# [Tasks to perform]
1. According to the benchmark text, what format do all tasks use?
2. Shorten the paragraph of the benchmark text that begins "Each model is evaluated through Cursor's agentic coding interface" and keep its main facts.
3. Write out the benchmark text word for word from "We're building toward" up to and including "Codex, etc.) soon.".

# [Provided passage]
::::

When we discover reward hacks — cases where models exploit the evaluation to inflate scores without genuine performance gains — we document and expose them publicly. Honest benchmarks require honest failure modes.

We're building toward a fully open-source evaluation ecosystem where the community can inspect, swap, and contribute entire harnesses. We plan to add support for additional harnesses, models, and hardware targets so results reflect the broadest possible picture of model capability.

Benchmark Suites

WaferBench NVFP4 B200

NVIDIA B200 · CUDA 12.8
Last edited 2026-03-11

6 fused NVFP4 inference kernels (Add+RMSNorm, SiLU+Mul, Quantize) benchmarked against FlashInfer on NVIDIA B200

Harness — Cursor

Each model is evaluated through Cursor's agentic coding interface (Composer) — a common development flow that gives every model the same agentic workflow: receive the task spec, generate CUDA code, and iterate on compilation and correctness errors. We plan to onboard model-native harnesses (Claude Code, Codex, etc.) soon.

Correctness Validation

Each kernel is validated against FlashInfer (public API — e.g. flashinfer.add_rmsnorm_fp4quant, flashinfer.fp4_quantize) — the production code path on B200, not an internal backend. Correctness is checked via FlashInfer's own pytest suite at the exact benchmark shape and dtype (BF16). All tasks use NVFP4 format (block_size=16, E4M3 scales). Tolerances are FlashInfer's upstream values (unmodified).

::::

# [Data shown]
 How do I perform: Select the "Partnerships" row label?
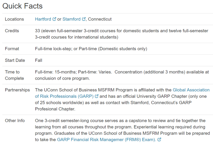click(17, 90)
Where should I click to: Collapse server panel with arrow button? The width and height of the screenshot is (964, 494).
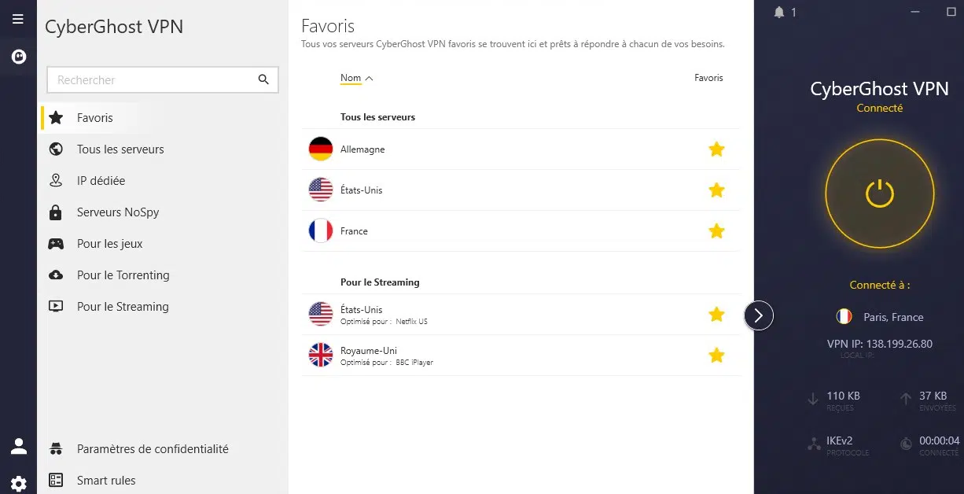pyautogui.click(x=759, y=315)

::::

# [List of solutions]
1. All tasks use NVFP4 format, with block_size=16 and E4M3 scales.

2. Every model goes through Cursor's agentic coding interface (Composer), so all share one workflow: receive the task spec, generate CUDA code, and iterate on compilation and correctness errors. Model-native harnesses such as Claude Code and Codex are planned soon.

3.
We're building toward a fully open-source evaluation ecosystem where the community can inspect, swap, and contribute entire harnesses. We plan to add support for additional harnesses, models, and hardware targets so results reflect the broadest possible picture of model capability.

Benchmark Suites

WaferBench NVFP4 B200

NVIDIA B200 · CUDA 12.8
Last edited 2026-03-11

6 fused NVFP4 inference kernels (Add+RMSNorm, SiLU+Mul, Quantize) benchmarked against FlashInfer on NVIDIA B200

Harness — Cursor

Each model is evaluated through Cursor's agentic coding interface (Composer) — a common development flow that gives every model the same agentic workflow: receive the task spec, generate CUDA code, and iterate on compilation and correctness errors. We plan to onboard model-native harnesses (Claude Code, Codex, etc.) soon.